* _PROBLEM DESCRIPTION_
Retype everything from the line containing "Given: Click data icon beside 70GB Data" down to the line containing "Looking at the", both lines included, exactly as they stand in the rows below.
* begin SOURCE RECORDS *
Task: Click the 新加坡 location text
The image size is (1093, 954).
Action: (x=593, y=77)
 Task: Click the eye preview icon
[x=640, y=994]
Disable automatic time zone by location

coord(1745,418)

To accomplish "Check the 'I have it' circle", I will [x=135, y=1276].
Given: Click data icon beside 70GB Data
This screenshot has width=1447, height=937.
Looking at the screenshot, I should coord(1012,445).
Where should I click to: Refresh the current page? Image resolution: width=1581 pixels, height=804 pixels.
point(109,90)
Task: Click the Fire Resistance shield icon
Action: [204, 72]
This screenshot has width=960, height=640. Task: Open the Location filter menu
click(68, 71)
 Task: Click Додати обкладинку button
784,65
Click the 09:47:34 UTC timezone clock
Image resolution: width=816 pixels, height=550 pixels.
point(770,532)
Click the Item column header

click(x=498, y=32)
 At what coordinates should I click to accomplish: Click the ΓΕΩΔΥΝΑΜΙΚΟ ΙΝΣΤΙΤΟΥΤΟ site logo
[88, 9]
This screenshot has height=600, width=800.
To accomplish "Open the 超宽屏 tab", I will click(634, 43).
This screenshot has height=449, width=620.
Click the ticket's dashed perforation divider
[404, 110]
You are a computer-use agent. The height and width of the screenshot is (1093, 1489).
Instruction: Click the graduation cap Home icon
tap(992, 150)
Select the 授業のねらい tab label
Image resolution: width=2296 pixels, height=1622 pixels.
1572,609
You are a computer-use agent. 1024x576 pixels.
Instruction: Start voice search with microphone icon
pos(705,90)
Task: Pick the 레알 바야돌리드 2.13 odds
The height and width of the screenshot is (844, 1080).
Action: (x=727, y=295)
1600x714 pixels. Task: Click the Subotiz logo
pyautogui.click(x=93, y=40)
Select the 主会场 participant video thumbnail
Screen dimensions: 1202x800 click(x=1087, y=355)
* end SOURCE RECORDS *
* _SOLUTION TO THE EXERCISE_
Given: Click data icon beside 70GB Data
This screenshot has width=1447, height=937.
Looking at the screenshot, I should coord(1012,445).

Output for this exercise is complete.